### READING TEXT
========================================================================
# My Logo translations



## Sliter (Jul 1, 2016)

Hey! First, a little story here
I've started "translating" some logos trying to mimic the original, because I got frustrated that the oficial western version was just a " lol we don't care to make it look alike", and I liked doing it.. I'm still learning and each *logo* I finish have new stuff I learn XD
Some I did for fan translation and I was content that it could be used someway.
And I dream some became oficial like that =3= lol I would like to be paid to do this and see them on game boxes hehehe 
well I will show some, trying to be on the order I've made them, maybe I forgot something :v but you can check my DA if you want (I'm not much active there ...)
Gonna link the officials for comparison.

The first one (Not really, but with a good result...), *Pokemon OR AS* logo
Maybe I remake this latter, I used the same subtitle from the original because I was lazy xD It was nice that this time they actually tried to mimic the subtitle font on western releases, it was good but could be better 


official 

Then, *Pokemon* *X Y *

official

*Gunvolt*
(the funny is that they made a LOT of sketches for western logo, no one tried to followed the original design ô-o )
========================================================================
### DATA
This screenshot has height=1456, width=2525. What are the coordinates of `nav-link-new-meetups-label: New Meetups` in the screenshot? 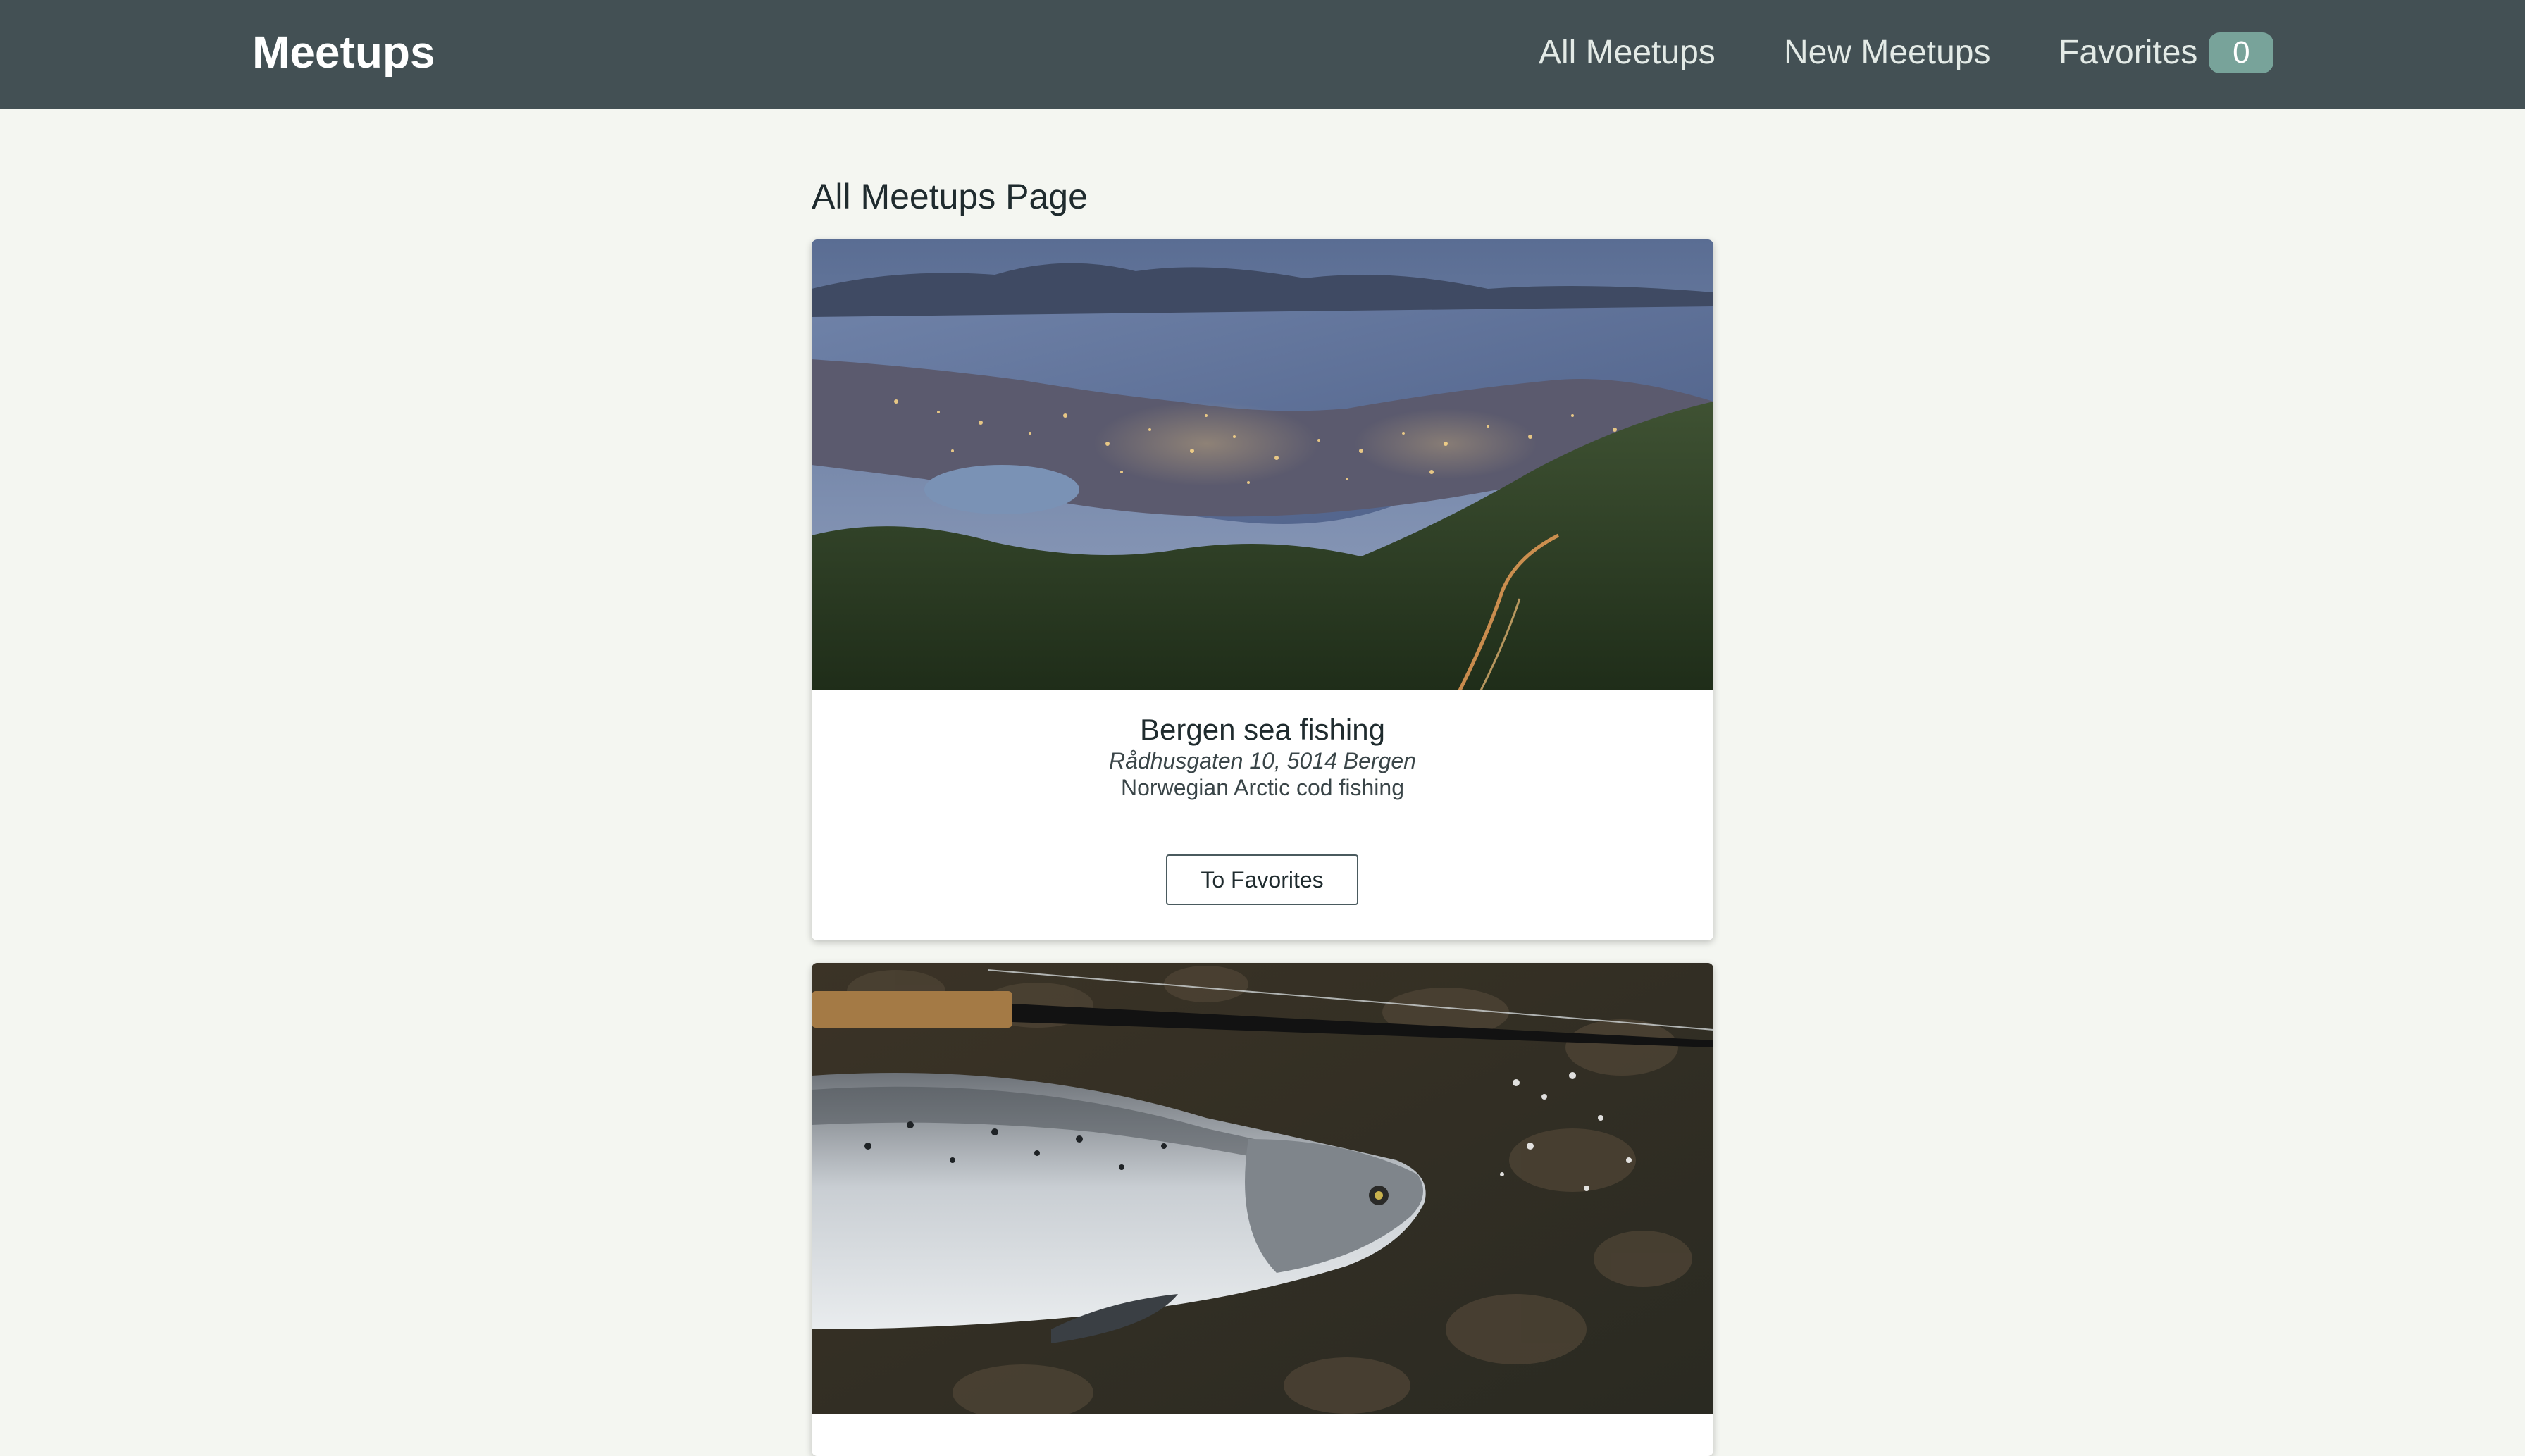 It's located at (1888, 52).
========================================================================
### APPLY WHAT YOU READ
#1 Can you summarize the forum post about logo translations in two sentences?
#2 Write what follows in the forum post about logo translations, picking up from its final line.

### ANSWERS BELOW
#1 The poster began "translating" game logos to mimic the originals, frustrated that the official western versions made no effort to look alike, and did some of them for fan translations. The post presents them roughly in the order they were made, linking the official versions for comparison, starting with Pokemon OR AS, then Pokemon X Y and Gunvolt.

#2
official

*Pokemon Super Mystery Dungeon*
(I thought this was the most " we don't care" they could do but they did worse for sun moon :v)

official 

*Pokemon Sun Moon*
this is the one I'm most proud of it all, I really liked the final result and REALLY wanted game freak to notice it and give me an opinion ... well I can dream, right?

official
I also plan to make all pokemon logos like this actually xD

*Z-Ring*
I've made this on the hype because I liked it (was almost the same of sun moon ones...), sadly i'm not fats like these people that get the news and lass than 2 hours make an art about XD
At least I was faster than western original logo  xD (there are one?)

Official

*Pokemon Ultra Sun and Ultra Moon*
 
Another one following the Japanese(also chinese and korean) logos styles of Pokémon that I do love so much hahah xD Was easier in parts because was almost all done but was hard in others ... I done it a time ago but I got busy and could not upload yet :v 
Official


-Made for fan translation :
*Assassination classroom*, Grand Sieg on koro sensei!!
I'm really a fan of this serie and was nice being able to work on this as main graphic editor! Sadly it's on a small hiatus now... WE had Some problems o the team and some left, others just disappears saying nothing and never answering us again, even still being active on this forum >w>  but who remained made a awesome team and great pals!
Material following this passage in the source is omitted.